17/Jan/2017 // 2290 Viewers
The president of The Gambia has declared a state of emergency in the west African country two days before he is due to leave office.
The declaration is the latest in a series of attempts by Yahya Jammeh to hang onto power beyond his current tally of 22 years. Adama Barrow, a former estate agent who beat Jammeh in the December election, is due to be inaugurated on Thursday, but the incumbent is refusing to leave.
Meanwhile, four government ministers, including the foreign and finance ministers defected on Tuesday, leaving Jammeh increasingly isolated.
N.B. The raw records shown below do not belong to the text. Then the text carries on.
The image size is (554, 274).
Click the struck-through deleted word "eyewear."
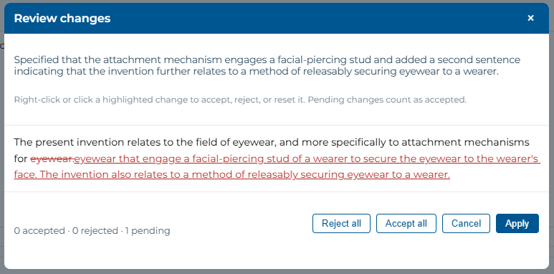pos(52,159)
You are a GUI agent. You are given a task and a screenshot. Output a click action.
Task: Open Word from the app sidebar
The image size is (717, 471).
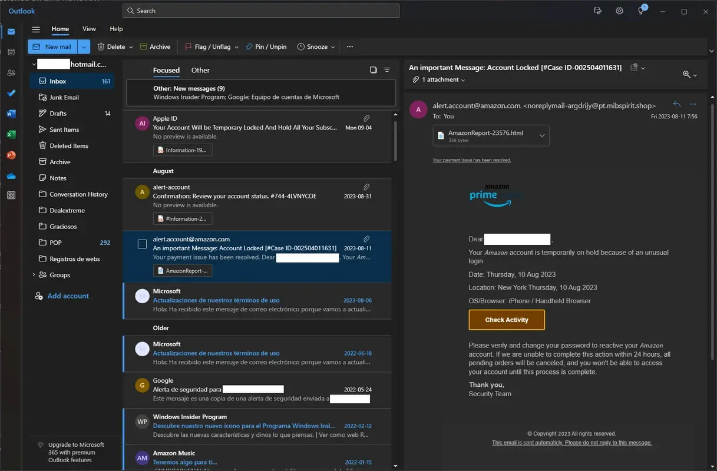tap(11, 114)
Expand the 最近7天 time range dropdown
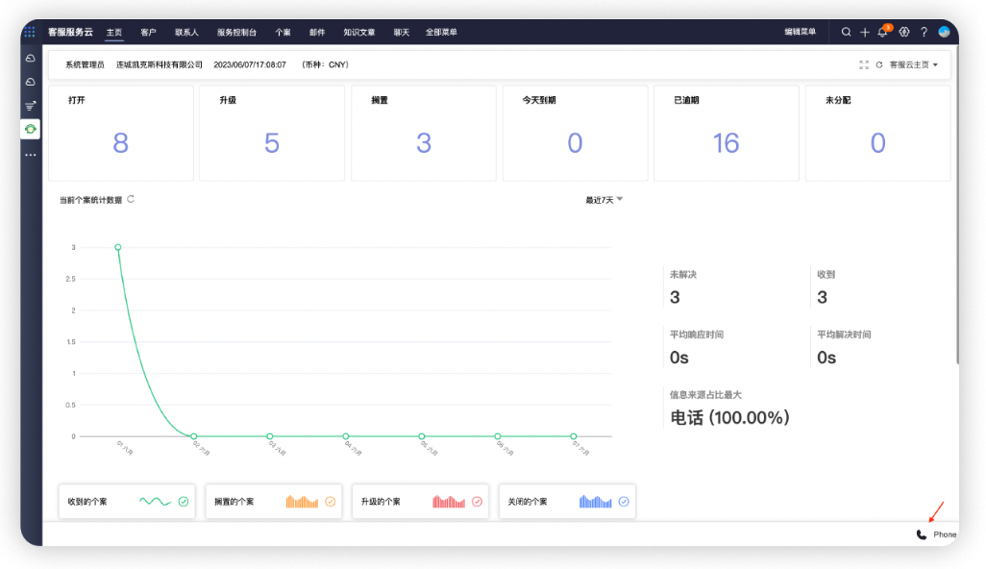 point(604,200)
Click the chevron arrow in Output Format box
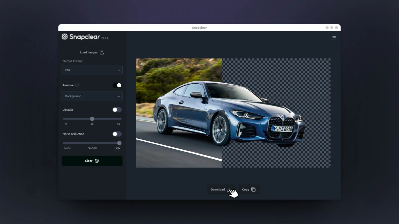This screenshot has width=399, height=224. pos(119,70)
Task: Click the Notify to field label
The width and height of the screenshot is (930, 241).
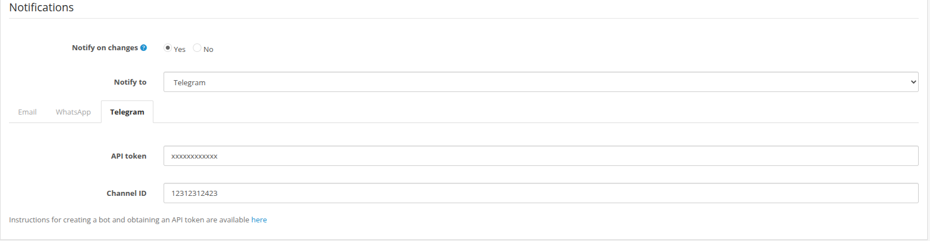Action: (130, 82)
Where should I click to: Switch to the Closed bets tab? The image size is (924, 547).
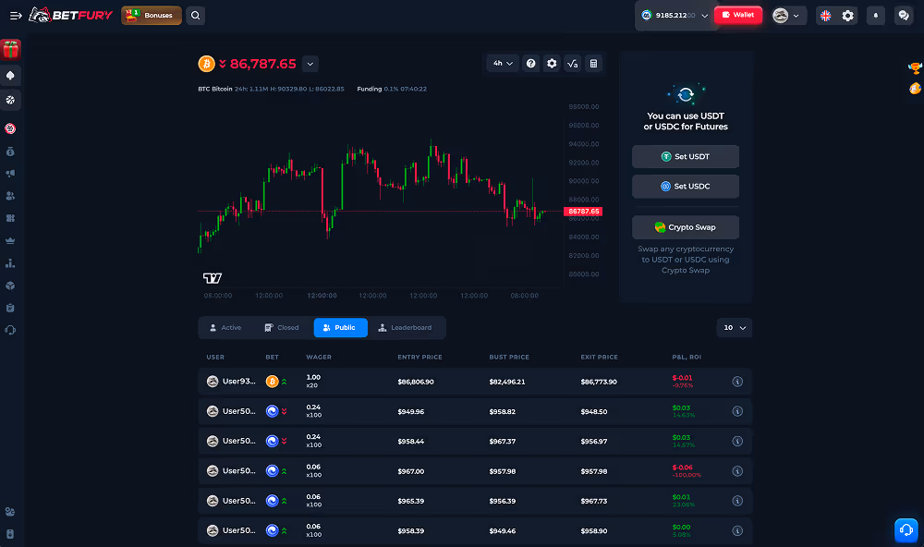(x=280, y=327)
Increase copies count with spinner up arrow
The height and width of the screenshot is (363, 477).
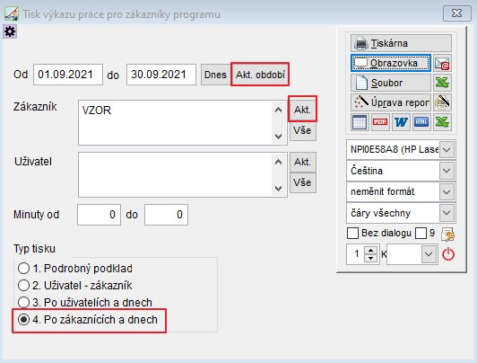370,251
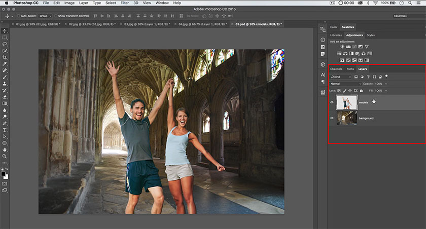Image resolution: width=426 pixels, height=229 pixels.
Task: Switch to the 02.jpg document tab
Action: point(90,24)
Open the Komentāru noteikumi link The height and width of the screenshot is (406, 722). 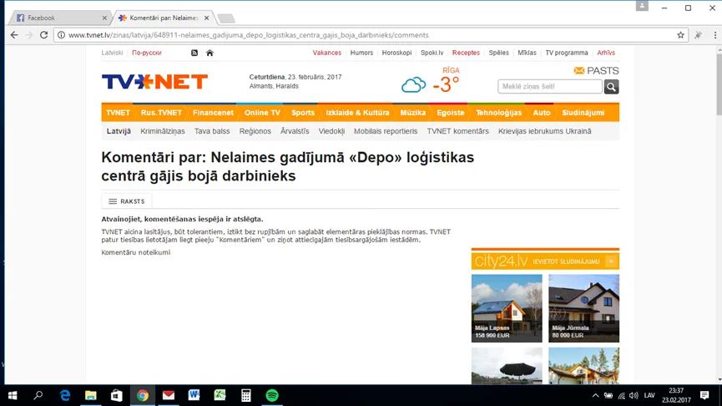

Thousands of Gambians are fleeing the country or sending their children abroad, afraid that the regional organisation ECOWAS will make good on its promise to resort to force to remove Jammeh if necessary. Hundreds of women and children balancing suitcases on their heads took the ferry out of Banjul, the country’s capital, on Tuesday, many bound for the border.
“Everybody’s leaving,” said one Gambian immigration official. “They’re worried there might be war.”
Jammeh said he was making the order “to prevent a constitutional crisis and power vacuum”, although Barrow, who is currently in Senegal, is poised to return to Gambian soil at midnight on Wednesday under heavy security to be sworn in as The Gambia’s first new president in more than two decades.
“I hereby declare a state of public emergency throughout The Gambia, as a situation exists, which if it is allowed to continue, will lead to a state of public emergency,” Jammeh told the nation over national radio and television. As the president’s voice boomed out from an old radio in Churchill’s Town in Serrekunda, welders stopped their work momentarily to listen.
“This declaration is necessitated by the unprecedented and extraordinary amount of foreign interference in the December presidential election and in the internal affairs of The Gambia, and the unwarranted hostile atmosphere threatening the sovereignty, security and stability of the country.”
Under the state of emergency, the constitution and citizens’ rights can be suspended, and the president can rule by presidential decree. Jammeh made the order despite the fact that parliament had not yet agreed to it.
However, as he spoke, the matter was being discussed by the national assembly, and with most of the country’s opposition lying low, every member spoke in favour of it. By the constitution, a state of emergency last seven days, but in the same order, the national assembly extended it until July.
Jammeh initially accepted the results of the election but later declared it null, saying the electoral commission had made errors. He took his case to the supreme court, but there were no judges to hear it, so it has been delayed until May. Then Jammeh tried to bring an injunction to stop Barrow attending his own inauguration, but the country’s chief justice said he could not rule on it.
Several mediating missions by the Nigerian and Liberian presidents have failed to result in a deal.
“He’s trying every trick he can think of to appear strong to local supporters and to appear peaceful to the international community, but he can’t change what’s coming. There are so many deals he should have taken,” a legal expert in Banjul said. “Perhaps he will wait until the last possible minute and then take a deal.”
One of these deals offered to Jammeh is a “golden retirement” in Morocco, according to local reports, as long as he steps down. Nigeria has also apparently offered him asylum.